In most of the examples I have seen of DocumentCloud being used, when we say documents we are talking about scanned texts: a politician’s scandalous memo, an oil company’s outline for destroying the planet, a scathing letter from an actress to her studio, and so on. Once you have an account you can upload your stash and take advantage of their analytic tools on docs that were either OCRed before uploading or done afterwards within DocumentCloud using their installation of the open source tool Tesseract. You can, of course, search across the full content and metadata of documents in your collection but it also attempts to identify people, organizations, and places. It also plots any date references in the documents on a timeline which anchors any search (though the usefulness of this, I found, depends very much on what kind of documents contain these dates). Finally, like a number of similar document hosting sites, DocumentCloud is establishing itself as the home of a searchable catalog of collections that have been made public by their member projects, and offer an API for embedding documents into a website.
The most impressive aspect of their service, however, is their clean document browser and annotation features. See for example, some of the ways this works in their “featured reporting” examples from various media sites. Documents can display top level descriptions, comments, a tab of notes, and a tab showing the OCRed text. Most visually appealing and useful, however, are the wonderful highlighted boxes over areas of text which the journalist wishes to focus upon. Below the text, commentary can be added directly which becomes visible when those highlighted sections are in focus. There is also a link to download a copy of a PDF version of the document for offline reading. This document browser interface is an implementation of the NY Times Document Viewer which has been out for over a year as open source and can be deployed without going through DocumentCloud. It is being used independently by websites such as OpenGovernment but requires significant preparatory work done on the hosted documents which is otherwise automatically done by DocumentCloud through another one of its open source scripts DocSplit. The whole workflow of uploading, searching, browsing, hosting, and sharing is provided by the service for those who don’t have the technical infrastructure to reassemble the various components on their own servers.

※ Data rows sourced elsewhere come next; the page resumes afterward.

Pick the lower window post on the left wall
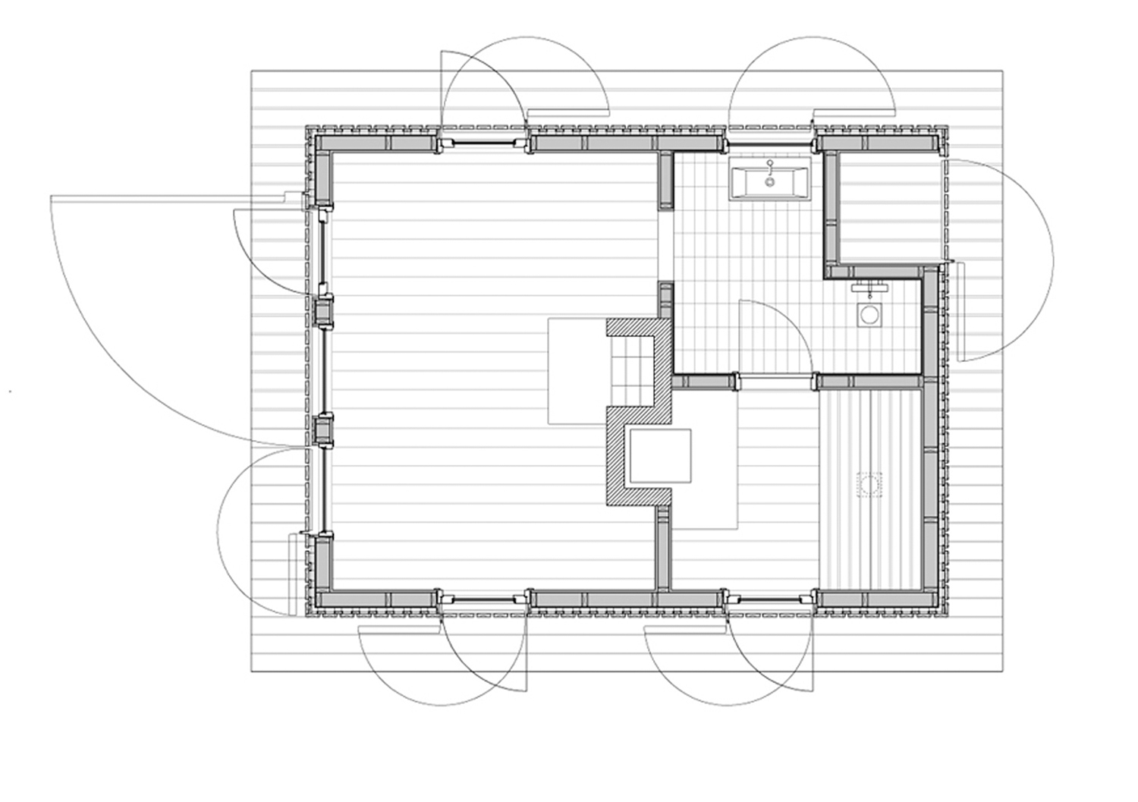pos(324,430)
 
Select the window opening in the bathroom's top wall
pos(771,143)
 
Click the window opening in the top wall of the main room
pos(484,142)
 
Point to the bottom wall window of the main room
pos(484,600)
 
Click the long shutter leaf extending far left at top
pos(167,197)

Let me suggest why DocumentCloud offers a useful combination of features from the perspective of a historian. Along with other contributors at Frog in a Well I often use my postings to comment upon passages in historical documents, usually PDFs I have saved from a microfilm machine, downloaded from a database, or obtained directly in the archive. In the case of US archival documents, these are not protected by copyright and I may offer the full documents for download. In most of these cases, the document viewer would have been an excellent addition to the posts and it would be equally true for primary documents referred to in online scholarly journals, digital dissertations, or web-based monographs. DocumentCloud, or an independent installation of the document viewer may avoid some of the restrictions and risks of going with some of commercial online document viewers such as Scribd.
The target audience for DocumentCloud is very clearly journalists for the time being but I hope they will consider the potential of the service for a whole range of fields in the academic world. I asked their lead developer Jeremy Ashkenas whether they had thought about opening up the service to the world of scholars. They are willing to consider projects on a case by case basis. While their mission statement and grant support was clearly directed at the world of journalism and media, he said that they had definitely been thinking and talking about the broader potential of a service which addresses very general problems of working with documents online.
Have you had good experiences with other document viewer services online? If not, have you approached the problem of sharing and browsing online primary source documents in other ways?